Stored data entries
--- START ---
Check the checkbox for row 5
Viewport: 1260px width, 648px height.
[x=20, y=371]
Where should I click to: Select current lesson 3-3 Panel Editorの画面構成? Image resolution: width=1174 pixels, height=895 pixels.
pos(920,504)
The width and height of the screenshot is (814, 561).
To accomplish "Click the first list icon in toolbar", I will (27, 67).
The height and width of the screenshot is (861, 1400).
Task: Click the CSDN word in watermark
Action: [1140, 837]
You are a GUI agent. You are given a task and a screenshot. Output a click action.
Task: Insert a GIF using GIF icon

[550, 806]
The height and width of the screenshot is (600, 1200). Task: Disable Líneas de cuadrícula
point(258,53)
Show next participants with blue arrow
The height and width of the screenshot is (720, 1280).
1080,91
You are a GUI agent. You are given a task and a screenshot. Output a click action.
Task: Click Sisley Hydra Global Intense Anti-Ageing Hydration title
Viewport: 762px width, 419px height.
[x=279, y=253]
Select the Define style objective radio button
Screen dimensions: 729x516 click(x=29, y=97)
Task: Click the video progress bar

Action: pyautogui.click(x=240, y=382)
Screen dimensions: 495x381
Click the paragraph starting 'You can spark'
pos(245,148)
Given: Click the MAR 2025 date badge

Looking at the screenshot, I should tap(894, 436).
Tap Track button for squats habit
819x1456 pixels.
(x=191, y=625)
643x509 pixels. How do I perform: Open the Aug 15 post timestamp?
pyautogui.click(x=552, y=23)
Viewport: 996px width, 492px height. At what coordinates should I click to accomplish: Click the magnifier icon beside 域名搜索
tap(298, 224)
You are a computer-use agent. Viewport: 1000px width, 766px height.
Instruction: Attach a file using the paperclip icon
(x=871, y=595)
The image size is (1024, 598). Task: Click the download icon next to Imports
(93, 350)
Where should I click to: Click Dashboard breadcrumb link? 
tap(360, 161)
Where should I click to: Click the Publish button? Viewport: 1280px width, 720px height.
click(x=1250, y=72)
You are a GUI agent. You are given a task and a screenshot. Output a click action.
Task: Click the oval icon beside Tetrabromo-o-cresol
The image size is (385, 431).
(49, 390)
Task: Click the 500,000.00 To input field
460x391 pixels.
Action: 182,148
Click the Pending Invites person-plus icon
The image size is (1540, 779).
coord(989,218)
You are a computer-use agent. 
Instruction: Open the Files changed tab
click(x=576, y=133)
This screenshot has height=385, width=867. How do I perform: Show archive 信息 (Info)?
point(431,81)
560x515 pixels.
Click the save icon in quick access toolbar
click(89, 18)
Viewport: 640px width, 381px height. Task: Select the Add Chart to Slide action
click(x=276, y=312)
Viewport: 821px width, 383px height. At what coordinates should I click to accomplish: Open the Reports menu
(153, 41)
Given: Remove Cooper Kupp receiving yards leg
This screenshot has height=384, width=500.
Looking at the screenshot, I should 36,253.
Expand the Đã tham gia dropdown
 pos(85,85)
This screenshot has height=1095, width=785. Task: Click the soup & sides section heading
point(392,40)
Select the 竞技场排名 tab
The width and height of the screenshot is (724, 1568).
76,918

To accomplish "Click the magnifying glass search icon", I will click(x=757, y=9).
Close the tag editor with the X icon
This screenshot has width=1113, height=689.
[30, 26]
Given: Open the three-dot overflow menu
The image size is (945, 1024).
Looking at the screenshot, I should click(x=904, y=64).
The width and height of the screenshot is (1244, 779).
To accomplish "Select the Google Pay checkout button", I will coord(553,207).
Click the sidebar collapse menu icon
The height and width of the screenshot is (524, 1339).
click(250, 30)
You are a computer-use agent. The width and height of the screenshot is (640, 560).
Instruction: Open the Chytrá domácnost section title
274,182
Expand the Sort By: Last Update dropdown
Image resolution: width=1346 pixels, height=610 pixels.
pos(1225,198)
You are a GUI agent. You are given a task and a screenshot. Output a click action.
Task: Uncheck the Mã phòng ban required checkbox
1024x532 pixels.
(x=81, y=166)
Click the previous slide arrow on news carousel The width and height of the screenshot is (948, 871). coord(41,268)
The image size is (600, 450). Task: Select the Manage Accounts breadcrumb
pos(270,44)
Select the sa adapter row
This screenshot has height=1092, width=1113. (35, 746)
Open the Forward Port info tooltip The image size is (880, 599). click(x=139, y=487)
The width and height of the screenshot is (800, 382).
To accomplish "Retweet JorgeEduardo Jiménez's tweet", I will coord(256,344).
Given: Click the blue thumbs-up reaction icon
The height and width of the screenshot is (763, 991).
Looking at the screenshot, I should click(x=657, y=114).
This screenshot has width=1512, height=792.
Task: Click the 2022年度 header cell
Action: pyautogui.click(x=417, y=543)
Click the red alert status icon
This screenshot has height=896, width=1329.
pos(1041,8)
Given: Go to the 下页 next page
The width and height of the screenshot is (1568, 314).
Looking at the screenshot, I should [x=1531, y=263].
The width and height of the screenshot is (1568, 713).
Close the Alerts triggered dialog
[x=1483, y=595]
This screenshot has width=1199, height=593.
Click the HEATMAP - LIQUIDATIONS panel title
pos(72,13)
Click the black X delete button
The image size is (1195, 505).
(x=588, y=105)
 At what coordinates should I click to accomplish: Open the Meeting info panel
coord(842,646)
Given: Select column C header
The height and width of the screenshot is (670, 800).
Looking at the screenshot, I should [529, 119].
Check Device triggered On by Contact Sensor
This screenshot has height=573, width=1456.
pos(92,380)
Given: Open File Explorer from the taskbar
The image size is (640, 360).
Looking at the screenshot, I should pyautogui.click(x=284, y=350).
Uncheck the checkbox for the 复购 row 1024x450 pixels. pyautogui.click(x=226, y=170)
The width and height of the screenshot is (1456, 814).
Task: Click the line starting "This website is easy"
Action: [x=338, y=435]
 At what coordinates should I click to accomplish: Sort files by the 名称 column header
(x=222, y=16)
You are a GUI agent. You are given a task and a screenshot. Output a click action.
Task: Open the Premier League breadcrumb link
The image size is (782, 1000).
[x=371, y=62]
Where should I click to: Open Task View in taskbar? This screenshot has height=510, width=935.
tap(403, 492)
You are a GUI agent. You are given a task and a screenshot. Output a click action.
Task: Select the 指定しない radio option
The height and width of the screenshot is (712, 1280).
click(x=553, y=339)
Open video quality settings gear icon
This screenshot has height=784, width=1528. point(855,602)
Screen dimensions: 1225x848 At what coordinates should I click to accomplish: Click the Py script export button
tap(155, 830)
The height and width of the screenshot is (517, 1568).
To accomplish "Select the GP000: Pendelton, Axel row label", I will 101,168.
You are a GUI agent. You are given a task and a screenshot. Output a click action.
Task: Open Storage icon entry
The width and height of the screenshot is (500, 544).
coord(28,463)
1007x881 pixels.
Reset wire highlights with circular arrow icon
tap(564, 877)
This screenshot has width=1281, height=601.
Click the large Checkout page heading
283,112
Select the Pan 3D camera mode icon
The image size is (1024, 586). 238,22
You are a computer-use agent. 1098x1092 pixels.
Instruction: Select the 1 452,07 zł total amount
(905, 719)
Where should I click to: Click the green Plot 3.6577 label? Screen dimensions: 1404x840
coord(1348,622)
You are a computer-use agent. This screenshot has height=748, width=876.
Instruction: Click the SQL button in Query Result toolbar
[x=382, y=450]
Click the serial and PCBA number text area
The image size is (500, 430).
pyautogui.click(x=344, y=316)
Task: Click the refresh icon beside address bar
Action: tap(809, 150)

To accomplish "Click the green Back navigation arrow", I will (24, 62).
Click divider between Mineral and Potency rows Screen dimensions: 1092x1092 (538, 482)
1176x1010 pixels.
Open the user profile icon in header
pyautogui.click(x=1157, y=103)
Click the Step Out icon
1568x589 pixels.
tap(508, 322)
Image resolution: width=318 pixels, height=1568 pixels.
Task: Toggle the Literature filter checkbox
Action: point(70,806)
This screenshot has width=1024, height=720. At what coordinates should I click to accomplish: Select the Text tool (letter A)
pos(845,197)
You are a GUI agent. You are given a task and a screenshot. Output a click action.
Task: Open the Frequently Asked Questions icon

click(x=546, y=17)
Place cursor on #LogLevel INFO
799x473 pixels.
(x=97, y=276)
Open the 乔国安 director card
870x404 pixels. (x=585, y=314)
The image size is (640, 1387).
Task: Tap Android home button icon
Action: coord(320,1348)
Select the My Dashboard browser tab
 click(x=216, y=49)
--- END ---
• **Aim of the exercise**: Transcribe each line of the data above, unaltered, from the one where "Close the tag editor with the X icon" appears to the one where "The width and height of the screenshot is (1244, 779)." appears, inclusive of both.

• **Result below**:
Close the tag editor with the X icon
This screenshot has width=1113, height=689.
[30, 26]
Given: Open the three-dot overflow menu
The image size is (945, 1024).
Looking at the screenshot, I should click(x=904, y=64).
The width and height of the screenshot is (1244, 779).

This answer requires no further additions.